**ИСХОДНЫЙ ТЕКСТ**:
В Архангельске моря нет, но без моря здесь нельзя. Вернее, можно, конечно. «Затаись и живи», — гнусавит «АукцЫон» из наушников. Садись в самолет, улетай и снова живи. «Остановите самолет, я слезу!» — вопит «АукцЫон». Где-то там. Черти где. Так делают многие, иногда кажется, что почти все. Да, все так делают на севере. Везде на севере. В Норвегии, Финляндии, Швеции, Канаде, старой Британии и на Шетландских островах. Едут с ноутбуками под мышкой с севера на юг. Так не делают разве только в Исландии, там просто нет юга. Там есть только север и только море. Наверное, поэтому в Исландии столько счастливых людей! Они с самого начала приняли север и море в себе. Растворились в нем. С морем нельзя бороться, оно все равно сильнее тебя. И я остался. Хотя, наверное, должен был ­уехать. Все же уезжают. Все-все, а кто эти «все», где они? Олюша, Власий, Карп, Жила, Федец, Кондрат, Чешко, Семенец, Григорь и Савица, чего молчите? Дым, пыль, марево. Ничего не разберешь. Где они? Унес их сиверко, закрутил, забуранил, разбросал. Счастливы они? Наверное. Да бог с ними, не о них речь. Интересны те, кто остался или кто вернулся, а еще те, кто приехал и врос через камни в илистую почву. И поплыл.

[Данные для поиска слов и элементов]
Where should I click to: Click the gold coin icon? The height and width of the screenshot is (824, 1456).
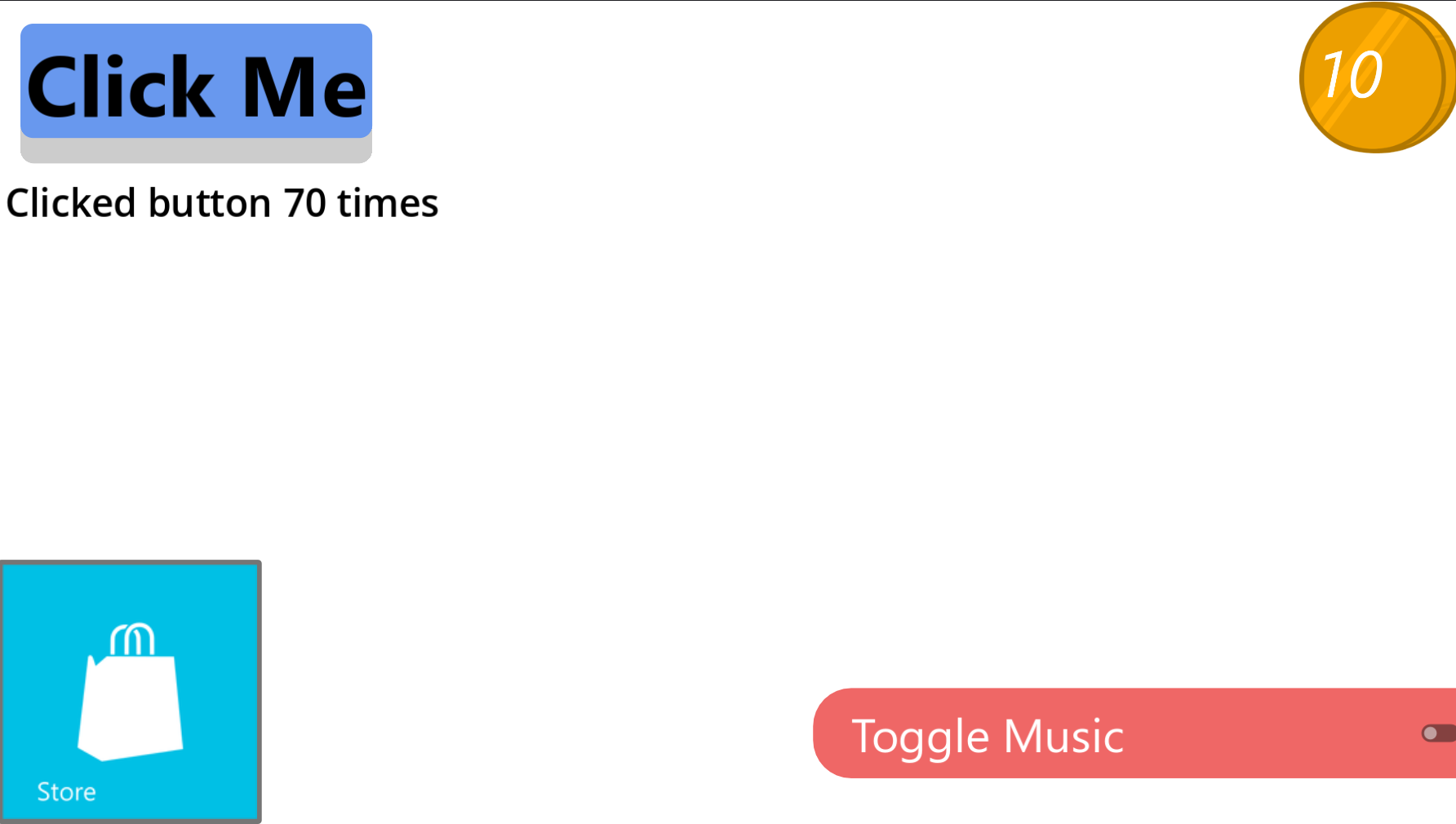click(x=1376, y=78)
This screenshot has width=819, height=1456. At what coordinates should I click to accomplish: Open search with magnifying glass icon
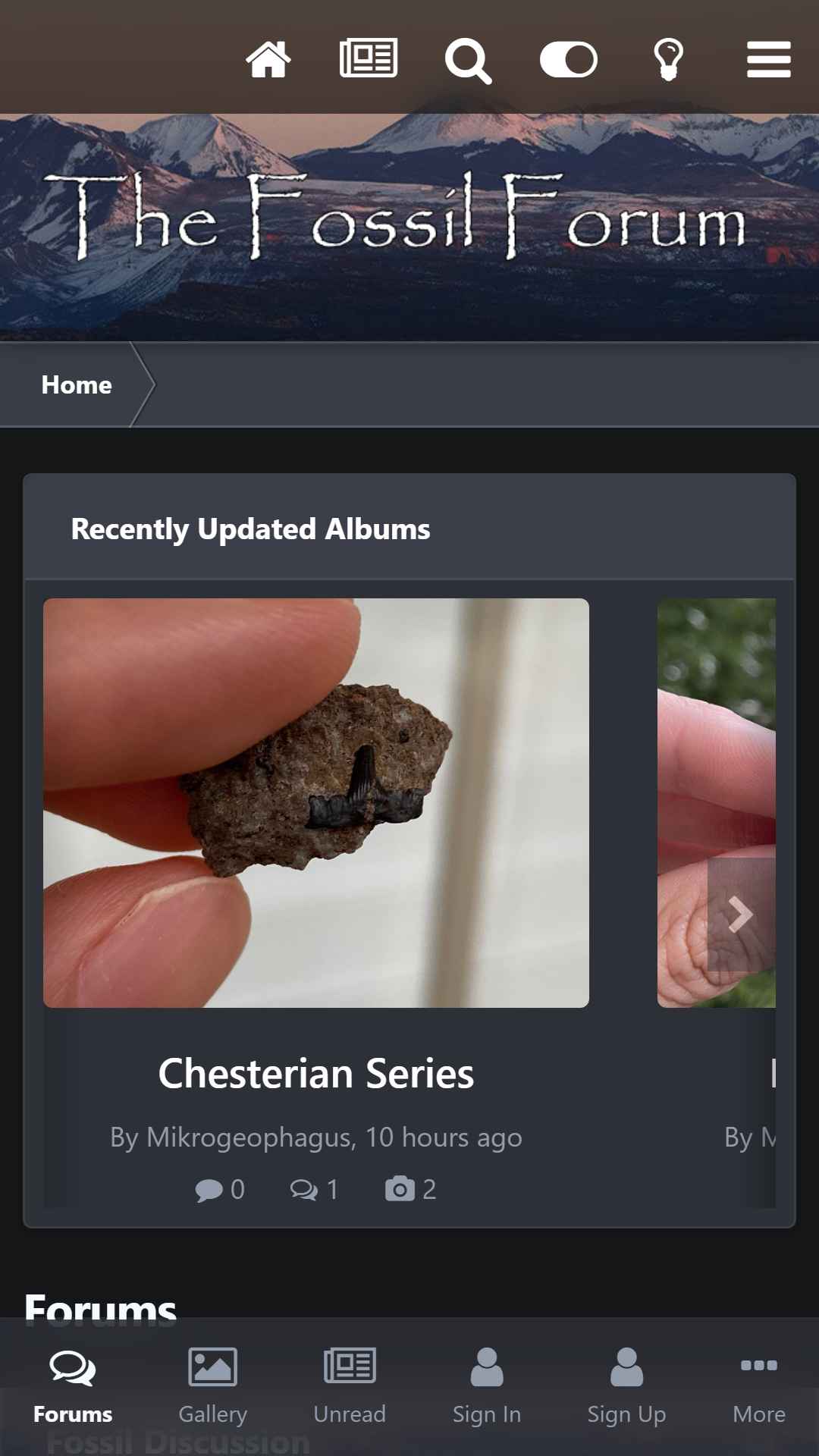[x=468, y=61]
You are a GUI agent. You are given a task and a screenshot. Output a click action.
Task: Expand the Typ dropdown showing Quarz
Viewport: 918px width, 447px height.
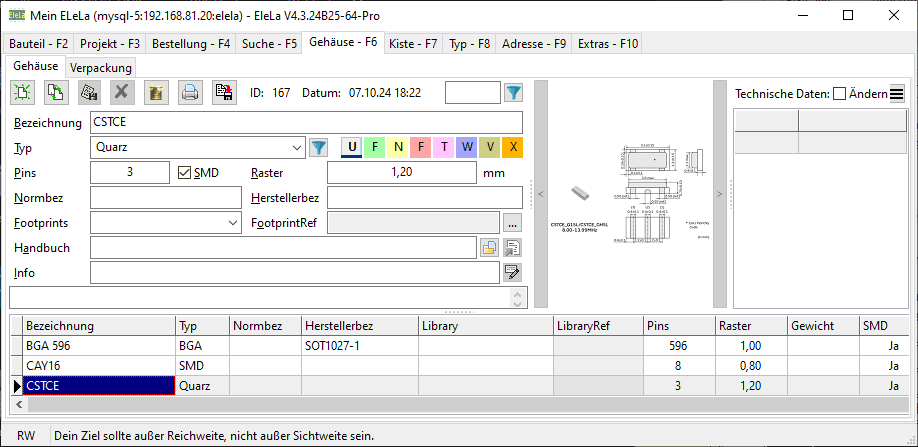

**ЗАДАНИЯ**:
(1) Согласуются ли с текстом об Архангельске утверждения: (a) в Архангельске есть море; (b) в Исландии нет юга; (c) с морем можно бороться? На каждое ответьте «да» или «нет» и приведите решающие слова текста точной цитатой.
(2) Выпишите из перечня каждую строку, где встречается слово "should". Учитывайте регистр.

**СПИСОК РЕШЕНИЙ**:
(1)
(a) Нет: «В Архангельске моря нет».
(b) Да: «там просто нет юга».
(c) Нет: «С морем нельзя бороться, оно все равно сильнее тебя».

(2)
Where should I click to: Click the gold coin icon? The height and width of the screenshot is (824, 1456).
This screenshot has width=819, height=1456. At what coordinates should I click to accomplish: Open search with magnifying glass icon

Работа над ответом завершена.